--- START ---
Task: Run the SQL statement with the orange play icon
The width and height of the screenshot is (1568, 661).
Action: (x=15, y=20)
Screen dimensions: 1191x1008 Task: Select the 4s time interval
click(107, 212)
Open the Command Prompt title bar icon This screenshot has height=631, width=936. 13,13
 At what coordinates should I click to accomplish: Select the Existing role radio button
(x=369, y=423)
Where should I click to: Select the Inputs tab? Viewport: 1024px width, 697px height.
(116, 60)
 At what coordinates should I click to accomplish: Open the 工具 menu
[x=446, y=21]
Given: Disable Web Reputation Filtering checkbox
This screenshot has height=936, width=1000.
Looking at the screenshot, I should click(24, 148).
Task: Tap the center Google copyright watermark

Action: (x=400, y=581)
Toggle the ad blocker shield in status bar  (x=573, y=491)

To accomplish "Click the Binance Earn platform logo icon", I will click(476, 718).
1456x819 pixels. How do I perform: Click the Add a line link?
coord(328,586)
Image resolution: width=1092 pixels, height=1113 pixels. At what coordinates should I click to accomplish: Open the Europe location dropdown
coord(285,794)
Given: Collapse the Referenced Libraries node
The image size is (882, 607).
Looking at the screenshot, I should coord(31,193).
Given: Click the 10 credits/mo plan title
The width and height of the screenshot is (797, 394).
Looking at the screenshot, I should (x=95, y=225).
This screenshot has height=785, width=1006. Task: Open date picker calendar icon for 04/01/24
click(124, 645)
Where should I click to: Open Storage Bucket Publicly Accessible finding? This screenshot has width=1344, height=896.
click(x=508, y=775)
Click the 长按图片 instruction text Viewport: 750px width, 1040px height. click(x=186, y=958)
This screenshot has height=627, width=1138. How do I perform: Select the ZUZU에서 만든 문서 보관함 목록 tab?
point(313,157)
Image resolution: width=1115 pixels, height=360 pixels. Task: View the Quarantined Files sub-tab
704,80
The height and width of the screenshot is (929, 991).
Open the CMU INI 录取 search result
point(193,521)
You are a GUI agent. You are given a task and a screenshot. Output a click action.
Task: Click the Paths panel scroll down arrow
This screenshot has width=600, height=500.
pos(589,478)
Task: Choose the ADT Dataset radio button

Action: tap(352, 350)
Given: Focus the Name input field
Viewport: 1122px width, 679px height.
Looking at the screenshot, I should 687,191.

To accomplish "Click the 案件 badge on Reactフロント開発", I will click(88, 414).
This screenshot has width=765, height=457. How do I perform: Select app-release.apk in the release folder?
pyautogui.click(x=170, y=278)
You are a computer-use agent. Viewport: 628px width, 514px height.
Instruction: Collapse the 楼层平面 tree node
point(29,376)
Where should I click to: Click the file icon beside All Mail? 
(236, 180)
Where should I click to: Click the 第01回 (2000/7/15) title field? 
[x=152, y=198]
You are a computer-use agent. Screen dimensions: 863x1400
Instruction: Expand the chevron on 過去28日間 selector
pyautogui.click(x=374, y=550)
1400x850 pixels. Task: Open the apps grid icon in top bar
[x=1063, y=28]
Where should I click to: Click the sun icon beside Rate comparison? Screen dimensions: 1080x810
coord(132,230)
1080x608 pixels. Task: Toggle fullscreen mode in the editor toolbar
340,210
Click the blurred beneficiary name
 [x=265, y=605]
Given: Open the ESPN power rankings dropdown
--- END ---
### What the exercise asks:
Reply by returning the full set of records above exactly.

### Answer section:
Task: Run the SQL statement with the orange play icon
The width and height of the screenshot is (1568, 661).
Action: (x=15, y=20)
Screen dimensions: 1191x1008 Task: Select the 4s time interval
click(107, 212)
Open the Command Prompt title bar icon This screenshot has height=631, width=936. 13,13
 At what coordinates should I click to accomplish: Select the Existing role radio button
(x=369, y=423)
Where should I click to: Select the Inputs tab? Viewport: 1024px width, 697px height.
(116, 60)
 At what coordinates should I click to accomplish: Open the 工具 menu
[x=446, y=21]
Given: Disable Web Reputation Filtering checkbox
This screenshot has height=936, width=1000.
Looking at the screenshot, I should click(24, 148).
Task: Tap the center Google copyright watermark

Action: (x=400, y=581)
Toggle the ad blocker shield in status bar  (x=573, y=491)

To accomplish "Click the Binance Earn platform logo icon", I will click(476, 718).
1456x819 pixels. How do I perform: Click the Add a line link?
coord(328,586)
Image resolution: width=1092 pixels, height=1113 pixels. At what coordinates should I click to accomplish: Open the Europe location dropdown
coord(285,794)
Given: Collapse the Referenced Libraries node
The image size is (882, 607).
Looking at the screenshot, I should coord(31,193).
Given: Click the 10 credits/mo plan title
The width and height of the screenshot is (797, 394).
Looking at the screenshot, I should (x=95, y=225).
This screenshot has height=785, width=1006. Task: Open date picker calendar icon for 04/01/24
click(124, 645)
Where should I click to: Open Storage Bucket Publicly Accessible finding? This screenshot has width=1344, height=896.
click(x=508, y=775)
Click the 长按图片 instruction text Viewport: 750px width, 1040px height. click(x=186, y=958)
This screenshot has height=627, width=1138. How do I perform: Select the ZUZU에서 만든 문서 보관함 목록 tab?
point(313,157)
Image resolution: width=1115 pixels, height=360 pixels. Task: View the Quarantined Files sub-tab
704,80
The height and width of the screenshot is (929, 991).
Open the CMU INI 录取 search result
point(193,521)
You are a GUI agent. You are given a task and a screenshot. Output a click action.
Task: Click the Paths panel scroll down arrow
This screenshot has width=600, height=500.
pos(589,478)
Task: Choose the ADT Dataset radio button

Action: tap(352, 350)
Given: Focus the Name input field
Viewport: 1122px width, 679px height.
Looking at the screenshot, I should 687,191.

To accomplish "Click the 案件 badge on Reactフロント開発", I will click(88, 414).
This screenshot has width=765, height=457. How do I perform: Select app-release.apk in the release folder?
pyautogui.click(x=170, y=278)
You are a computer-use agent. Viewport: 628px width, 514px height.
Instruction: Collapse the 楼层平面 tree node
point(29,376)
Where should I click to: Click the file icon beside All Mail? 
(236, 180)
Where should I click to: Click the 第01回 (2000/7/15) title field? 
[x=152, y=198]
You are a computer-use agent. Screen dimensions: 863x1400
Instruction: Expand the chevron on 過去28日間 selector
pyautogui.click(x=374, y=550)
1400x850 pixels. Task: Open the apps grid icon in top bar
[x=1063, y=28]
Where should I click to: Click the sun icon beside Rate comparison? Screen dimensions: 1080x810
coord(132,230)
1080x608 pixels. Task: Toggle fullscreen mode in the editor toolbar
340,210
Click the blurred beneficiary name
 [x=265, y=605]
Given: Open the ESPN power rankings dropdown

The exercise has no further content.